MarkFL said:My solution:
We are given the objective function:
\(\displaystyle f(s,t,u,v)=st+tu+uv\)
Subject to the constraint:
\(\displaystyle g(s,t,u,v)=s+t+u+v-63=0\)
Applying Lagrange multipliers, we obtain the system:
\(\displaystyle t=\lambda\)
\(\displaystyle s+u=\lambda\)
\(\displaystyle t+v=\lambda\)
\(\displaystyle u=\lambda\)
From this, we readily see $t=u$ and then $s=v=0$. Using the constraint, we then find:
\(\displaystyle 2t=63\implies t=u=\frac{63}{2}=31.5\)
Since we require the variables to be positive integers, let $(s,t,u,v)=(1,30,31,1)$ (or equivalently $(s,t,u,v)=(1,31,30,1)$) as these permutations are the closest to the real number maximum, then we find:
\(\displaystyle f_{\max}=f(1,30,31,1)=1\cdot30+30\cdot31+31\cdot1=30+930+31=991\)
anemone said:If $s,\,t,\,u,\,v$ are positive integers with sum $63$, find the maximum value of $st+tu+uv$.
kaliprasad said:$st+tu+uv = (s+u)(v+t) -vs$
as in the 1st term v and s do not lie in isolation we can maximize $(s+u)(v+t)$ and then minimize $vs$ independently . clearly $(s+u)(v+t)$ is maximum when they are as close as possible
so $s+ u = 32$ and $v+t = 31$ or $s+u = 31$ and $v+ t = 32$
and vs is minimum when $v=s = 1$
so we have $s= 1, u= 31, v= 1, t= 30$ or $s = 1, u = 30, t= 31, v= 1$ and in both cases $st+tu+uv = 31 * 32-1 = 991$ maximum
The maximum value of $st+tu+uv$ is 1323, which is achieved when each variable is equal to 21.
The maximum value of $st+tu+uv$ can be determined by finding the average of the sum, which in this case is 63 divided by 4, or 15.75. Then, assign each variable as close to that average as possible while still maintaining a sum of 63. For this problem, each variable should be equal to 21 to achieve the maximum value of 1323.
Yes, the maximum value of $st+tu+uv$ will change based on the sum of $s+t+u+v$. The key is to find the average of the sum and assign each variable as close to that average as possible while still maintaining the given sum.

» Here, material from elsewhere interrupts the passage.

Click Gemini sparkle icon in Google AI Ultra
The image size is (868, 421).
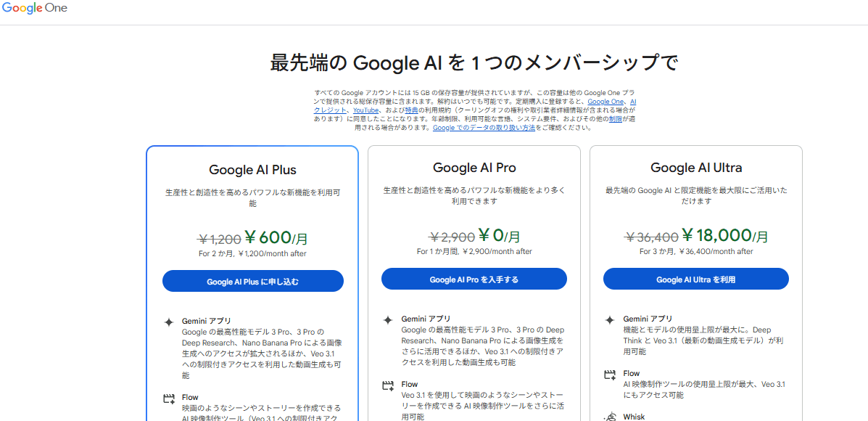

Yes, there is a general formula for finding the maximum value of $st+tu+uv$ given any sum of $s+t+u+v$. The formula is: $max(st+tu+uv) = \frac{(s+t+u+v)^2}{4}$
Changing the values of $s,t,u,$ and $v$ will change the maximum value of $st+tu+uv$. As long as the sum of the variables remains the same, the maximum value will remain the same. However, changing the individual values will change the distribution of the sum and therefore change the maximum value of $st+tu+uv$.